En la tele, un partido de rugby repetido de fondo. San Martin, colgado de la pared, observa. Coordinación y Control de Flota es uno de los centros neurálgicos de los bomberos de la ciudad.  Están a cargo de 52 autobombas y de 96 vehículos en total. Su responsabilidad primaria es la recepción de los pedidos de reparación de los móviles, el establecimiento de las causales del desperfecto en el material rodante y la inspección de los arreglos efectuados.
Cinco personas monitorean el destino de las autobombas de toda la ciudad. Nicolás es el que sabe de mecánica. El jefe, Javier, confía en su juicio, apenas sabe poner en marcha su auto. Cree que no necesita saber mucho más.
— Nos quieren enchufar nueve motores de náutica.
El Comandante no aparta la mirada de la computadora donde lee el mail con la orden.
— ¿Para qué?
Nicolás pregunta reclinándose hacia atrás en su silla.

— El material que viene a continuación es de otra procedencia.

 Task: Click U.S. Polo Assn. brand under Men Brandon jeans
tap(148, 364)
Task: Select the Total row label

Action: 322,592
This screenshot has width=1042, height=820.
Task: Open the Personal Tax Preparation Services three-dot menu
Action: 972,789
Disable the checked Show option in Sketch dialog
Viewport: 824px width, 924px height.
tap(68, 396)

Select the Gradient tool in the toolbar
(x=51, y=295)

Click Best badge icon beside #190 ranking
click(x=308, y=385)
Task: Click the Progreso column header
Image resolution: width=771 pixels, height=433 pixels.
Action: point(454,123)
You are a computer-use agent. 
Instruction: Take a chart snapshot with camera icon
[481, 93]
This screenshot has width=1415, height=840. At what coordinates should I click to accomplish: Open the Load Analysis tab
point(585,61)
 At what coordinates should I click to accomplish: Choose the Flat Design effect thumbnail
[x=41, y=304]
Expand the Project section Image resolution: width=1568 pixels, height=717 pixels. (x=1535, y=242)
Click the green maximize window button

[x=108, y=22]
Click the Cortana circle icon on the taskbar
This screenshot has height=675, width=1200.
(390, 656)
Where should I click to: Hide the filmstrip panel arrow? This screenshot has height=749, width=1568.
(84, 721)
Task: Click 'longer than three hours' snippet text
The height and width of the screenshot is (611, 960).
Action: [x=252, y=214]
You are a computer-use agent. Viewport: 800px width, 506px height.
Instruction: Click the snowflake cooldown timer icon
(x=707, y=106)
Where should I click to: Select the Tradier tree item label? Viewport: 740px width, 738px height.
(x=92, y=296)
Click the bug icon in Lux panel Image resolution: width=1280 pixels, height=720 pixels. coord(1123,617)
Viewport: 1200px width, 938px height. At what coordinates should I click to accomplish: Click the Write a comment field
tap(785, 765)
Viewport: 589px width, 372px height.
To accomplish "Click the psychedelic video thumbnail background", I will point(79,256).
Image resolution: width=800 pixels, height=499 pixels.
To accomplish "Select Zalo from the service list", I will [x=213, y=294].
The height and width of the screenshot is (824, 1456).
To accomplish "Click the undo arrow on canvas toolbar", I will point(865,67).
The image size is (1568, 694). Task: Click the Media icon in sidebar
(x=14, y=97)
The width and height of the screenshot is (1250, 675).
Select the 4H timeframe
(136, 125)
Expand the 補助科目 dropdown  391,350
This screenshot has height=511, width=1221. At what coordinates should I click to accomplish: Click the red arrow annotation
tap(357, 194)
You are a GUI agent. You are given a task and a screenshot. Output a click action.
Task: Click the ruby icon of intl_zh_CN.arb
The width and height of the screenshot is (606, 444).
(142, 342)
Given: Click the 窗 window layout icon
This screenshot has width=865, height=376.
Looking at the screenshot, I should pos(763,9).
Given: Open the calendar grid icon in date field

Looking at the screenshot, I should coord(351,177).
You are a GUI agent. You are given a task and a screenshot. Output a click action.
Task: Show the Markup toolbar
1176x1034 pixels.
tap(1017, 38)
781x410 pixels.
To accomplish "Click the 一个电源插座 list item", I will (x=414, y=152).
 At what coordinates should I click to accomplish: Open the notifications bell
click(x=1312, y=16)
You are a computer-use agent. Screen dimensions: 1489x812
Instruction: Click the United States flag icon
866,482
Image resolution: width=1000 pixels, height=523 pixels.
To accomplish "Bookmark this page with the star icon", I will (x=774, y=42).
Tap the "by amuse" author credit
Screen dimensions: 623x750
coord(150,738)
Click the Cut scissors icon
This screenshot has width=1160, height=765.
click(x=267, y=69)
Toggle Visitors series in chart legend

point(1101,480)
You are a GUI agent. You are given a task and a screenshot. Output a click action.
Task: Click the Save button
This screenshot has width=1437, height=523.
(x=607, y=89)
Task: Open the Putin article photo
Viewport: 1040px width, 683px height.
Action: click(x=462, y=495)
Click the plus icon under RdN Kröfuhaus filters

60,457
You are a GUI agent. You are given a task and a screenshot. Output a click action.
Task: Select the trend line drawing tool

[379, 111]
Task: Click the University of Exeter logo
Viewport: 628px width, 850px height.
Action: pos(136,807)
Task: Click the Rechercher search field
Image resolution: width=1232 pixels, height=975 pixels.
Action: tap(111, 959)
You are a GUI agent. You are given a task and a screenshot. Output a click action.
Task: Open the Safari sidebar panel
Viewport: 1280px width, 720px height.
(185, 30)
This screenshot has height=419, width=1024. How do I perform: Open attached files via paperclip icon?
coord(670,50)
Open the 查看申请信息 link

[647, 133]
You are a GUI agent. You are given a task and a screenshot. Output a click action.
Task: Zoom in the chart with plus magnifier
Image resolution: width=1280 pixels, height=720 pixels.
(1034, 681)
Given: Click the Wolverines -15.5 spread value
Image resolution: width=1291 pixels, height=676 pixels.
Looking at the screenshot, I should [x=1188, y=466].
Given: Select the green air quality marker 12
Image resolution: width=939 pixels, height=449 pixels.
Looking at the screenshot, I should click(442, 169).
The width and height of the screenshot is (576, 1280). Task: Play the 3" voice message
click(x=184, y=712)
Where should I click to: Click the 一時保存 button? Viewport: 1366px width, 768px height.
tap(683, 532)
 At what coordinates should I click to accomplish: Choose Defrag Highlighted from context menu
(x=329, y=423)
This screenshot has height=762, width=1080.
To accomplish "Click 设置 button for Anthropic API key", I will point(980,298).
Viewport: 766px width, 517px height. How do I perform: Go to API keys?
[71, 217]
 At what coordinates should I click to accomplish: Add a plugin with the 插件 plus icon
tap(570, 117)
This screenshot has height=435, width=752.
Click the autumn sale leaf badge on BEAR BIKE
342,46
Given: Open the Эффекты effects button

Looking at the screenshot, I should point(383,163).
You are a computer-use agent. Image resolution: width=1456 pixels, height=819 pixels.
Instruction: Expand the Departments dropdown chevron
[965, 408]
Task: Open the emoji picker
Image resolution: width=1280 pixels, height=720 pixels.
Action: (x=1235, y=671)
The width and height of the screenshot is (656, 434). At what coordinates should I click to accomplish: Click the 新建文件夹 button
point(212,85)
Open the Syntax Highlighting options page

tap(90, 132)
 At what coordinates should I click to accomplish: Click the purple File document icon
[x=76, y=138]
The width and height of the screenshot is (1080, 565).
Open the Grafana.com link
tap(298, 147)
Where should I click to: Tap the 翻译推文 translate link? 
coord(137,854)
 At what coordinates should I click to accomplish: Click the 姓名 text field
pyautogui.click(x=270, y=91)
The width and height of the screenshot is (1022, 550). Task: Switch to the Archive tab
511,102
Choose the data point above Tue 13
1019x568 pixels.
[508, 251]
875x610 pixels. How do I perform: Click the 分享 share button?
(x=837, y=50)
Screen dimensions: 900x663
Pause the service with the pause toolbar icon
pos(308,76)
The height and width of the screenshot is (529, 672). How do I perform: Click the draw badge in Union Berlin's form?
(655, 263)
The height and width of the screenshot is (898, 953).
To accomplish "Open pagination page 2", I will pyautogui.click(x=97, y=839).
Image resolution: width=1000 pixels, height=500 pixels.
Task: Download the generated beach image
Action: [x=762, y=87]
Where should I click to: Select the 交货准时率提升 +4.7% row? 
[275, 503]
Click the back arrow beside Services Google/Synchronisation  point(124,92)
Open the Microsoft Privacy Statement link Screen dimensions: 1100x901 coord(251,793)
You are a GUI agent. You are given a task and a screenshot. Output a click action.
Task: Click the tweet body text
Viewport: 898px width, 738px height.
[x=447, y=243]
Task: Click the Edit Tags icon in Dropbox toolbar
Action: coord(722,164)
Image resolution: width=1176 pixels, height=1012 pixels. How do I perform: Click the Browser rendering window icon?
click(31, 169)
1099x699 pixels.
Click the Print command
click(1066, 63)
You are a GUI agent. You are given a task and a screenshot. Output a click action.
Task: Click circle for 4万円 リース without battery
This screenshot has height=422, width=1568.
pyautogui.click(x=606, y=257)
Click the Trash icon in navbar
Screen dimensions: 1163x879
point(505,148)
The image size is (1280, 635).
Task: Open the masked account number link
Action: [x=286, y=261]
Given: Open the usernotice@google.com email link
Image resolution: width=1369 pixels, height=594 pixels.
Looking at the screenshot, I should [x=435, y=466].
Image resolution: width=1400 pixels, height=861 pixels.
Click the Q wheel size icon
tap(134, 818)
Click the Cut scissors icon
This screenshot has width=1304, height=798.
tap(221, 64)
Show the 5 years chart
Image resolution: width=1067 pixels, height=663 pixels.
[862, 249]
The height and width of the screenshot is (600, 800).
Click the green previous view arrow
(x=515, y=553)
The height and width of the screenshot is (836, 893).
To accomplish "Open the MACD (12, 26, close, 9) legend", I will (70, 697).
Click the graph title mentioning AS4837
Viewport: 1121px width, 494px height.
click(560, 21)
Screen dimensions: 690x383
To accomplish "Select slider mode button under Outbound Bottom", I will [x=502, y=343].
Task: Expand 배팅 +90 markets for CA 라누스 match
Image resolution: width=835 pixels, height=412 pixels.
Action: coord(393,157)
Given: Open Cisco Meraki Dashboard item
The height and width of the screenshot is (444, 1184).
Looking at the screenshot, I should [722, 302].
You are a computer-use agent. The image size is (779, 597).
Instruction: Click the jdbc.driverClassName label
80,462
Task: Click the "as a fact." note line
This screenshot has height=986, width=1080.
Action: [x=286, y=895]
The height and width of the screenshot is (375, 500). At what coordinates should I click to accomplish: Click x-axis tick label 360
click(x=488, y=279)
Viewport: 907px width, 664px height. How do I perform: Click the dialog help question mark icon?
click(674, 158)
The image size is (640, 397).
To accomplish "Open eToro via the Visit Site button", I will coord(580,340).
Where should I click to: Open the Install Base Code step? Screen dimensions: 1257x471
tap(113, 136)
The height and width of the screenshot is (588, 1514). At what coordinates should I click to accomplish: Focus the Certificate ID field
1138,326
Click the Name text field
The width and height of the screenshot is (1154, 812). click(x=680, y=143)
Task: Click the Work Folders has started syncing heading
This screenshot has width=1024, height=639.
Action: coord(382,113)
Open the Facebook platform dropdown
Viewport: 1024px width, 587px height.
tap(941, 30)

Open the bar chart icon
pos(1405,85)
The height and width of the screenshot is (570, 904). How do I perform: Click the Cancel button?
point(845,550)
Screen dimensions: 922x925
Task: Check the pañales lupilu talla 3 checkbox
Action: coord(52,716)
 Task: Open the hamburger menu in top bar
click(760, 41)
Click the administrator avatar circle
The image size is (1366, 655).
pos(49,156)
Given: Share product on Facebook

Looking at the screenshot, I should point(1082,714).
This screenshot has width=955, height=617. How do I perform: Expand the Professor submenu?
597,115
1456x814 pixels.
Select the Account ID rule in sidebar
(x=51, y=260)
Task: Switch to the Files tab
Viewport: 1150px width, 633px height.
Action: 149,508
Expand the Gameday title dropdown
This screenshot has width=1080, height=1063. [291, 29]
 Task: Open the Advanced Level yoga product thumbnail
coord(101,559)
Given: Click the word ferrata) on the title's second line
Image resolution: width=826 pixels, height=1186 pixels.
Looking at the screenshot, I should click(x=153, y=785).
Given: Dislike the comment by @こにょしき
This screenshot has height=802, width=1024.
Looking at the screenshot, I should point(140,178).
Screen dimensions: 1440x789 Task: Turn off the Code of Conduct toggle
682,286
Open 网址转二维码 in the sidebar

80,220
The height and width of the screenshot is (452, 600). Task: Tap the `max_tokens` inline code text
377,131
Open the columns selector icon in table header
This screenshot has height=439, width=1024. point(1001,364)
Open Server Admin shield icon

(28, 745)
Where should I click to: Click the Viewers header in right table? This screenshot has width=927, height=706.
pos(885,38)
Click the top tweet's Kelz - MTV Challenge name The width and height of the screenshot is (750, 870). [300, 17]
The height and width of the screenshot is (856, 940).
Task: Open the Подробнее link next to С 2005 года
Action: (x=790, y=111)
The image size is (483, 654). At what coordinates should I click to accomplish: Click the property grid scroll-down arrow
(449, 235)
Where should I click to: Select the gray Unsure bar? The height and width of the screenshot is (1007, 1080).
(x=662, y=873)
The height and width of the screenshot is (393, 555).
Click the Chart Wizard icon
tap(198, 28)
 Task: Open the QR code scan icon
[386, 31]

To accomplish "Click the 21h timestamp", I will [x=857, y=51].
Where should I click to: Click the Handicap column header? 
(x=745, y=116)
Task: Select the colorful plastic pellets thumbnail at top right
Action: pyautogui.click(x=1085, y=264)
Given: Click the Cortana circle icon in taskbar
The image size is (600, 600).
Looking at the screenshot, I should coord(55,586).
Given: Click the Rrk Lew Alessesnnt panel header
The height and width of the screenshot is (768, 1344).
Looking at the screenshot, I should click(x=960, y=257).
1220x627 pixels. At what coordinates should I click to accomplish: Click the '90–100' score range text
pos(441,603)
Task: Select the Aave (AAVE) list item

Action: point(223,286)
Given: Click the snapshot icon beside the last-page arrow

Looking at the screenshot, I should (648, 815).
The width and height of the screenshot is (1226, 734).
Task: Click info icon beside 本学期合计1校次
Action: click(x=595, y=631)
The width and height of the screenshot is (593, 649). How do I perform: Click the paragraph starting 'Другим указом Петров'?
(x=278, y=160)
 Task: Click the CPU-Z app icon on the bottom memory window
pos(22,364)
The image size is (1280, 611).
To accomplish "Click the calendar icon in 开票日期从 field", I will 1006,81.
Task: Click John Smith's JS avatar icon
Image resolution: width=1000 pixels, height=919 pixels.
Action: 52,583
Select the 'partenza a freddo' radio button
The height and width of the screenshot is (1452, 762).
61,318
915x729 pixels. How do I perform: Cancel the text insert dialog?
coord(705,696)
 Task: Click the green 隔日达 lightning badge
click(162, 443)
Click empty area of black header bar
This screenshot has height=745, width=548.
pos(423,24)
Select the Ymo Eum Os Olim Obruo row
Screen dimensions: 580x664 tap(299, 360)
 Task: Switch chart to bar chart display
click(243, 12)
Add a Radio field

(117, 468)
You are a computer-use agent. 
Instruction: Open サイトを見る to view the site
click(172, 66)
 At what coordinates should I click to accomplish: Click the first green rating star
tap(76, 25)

— El jefe de cuerpo los quiere acá, que los prendamos todos los días.
— Está en pedo.
Son motores fuera de borda. El motor viene por un lado y, por otro, el tanque de combustible. Se debe montar en el bote, un semirrígido, y una vez enchufado el tanque, se pone en marcha. Estando el bote en el agua, claro. En este caso, se deben montar en tanques, de esos que se usan para hacer parrillas. Ahí, el motor en funcionamiento se puede refrigerar como si estuviera en un río o, en su defecto, en una calle inundada. 
Prenderlos cada día es todo un tema. No fueron usados en mucho tiempo y suelen tener problemas. Lo ideal sería que se queden en sus dependencias, donde suelen ocurrir las inundaciones, cerca de la costanera, tal vez La Boca, lejos de donde se encuentra la oficina. En caso de ser necesarios sería una pérdida de tiempo precioso llevarlos de un lugar a otro.
Cada minuto es crucial en esta profesión, Nicolás lo aprende desde el primer momento. El desplazamiento de material de forma desorganizada y la burocracia detrás de tal despropósito lo irrita. En las paredes del pasillo resuena el desenlace del partido de rugby. Entre mates y mails se debate si ir o no a la compañía de logística, un eslabón por encima de su oficina, para decirles que no tiene sentido alguno lo que proponen. Tal vez, hacerlo en persona le permita expresar mejor algo que no puede ser escrito. 

 El partido termina. El día sigue. En su pared, San Martín fiscaliza. Él actúa.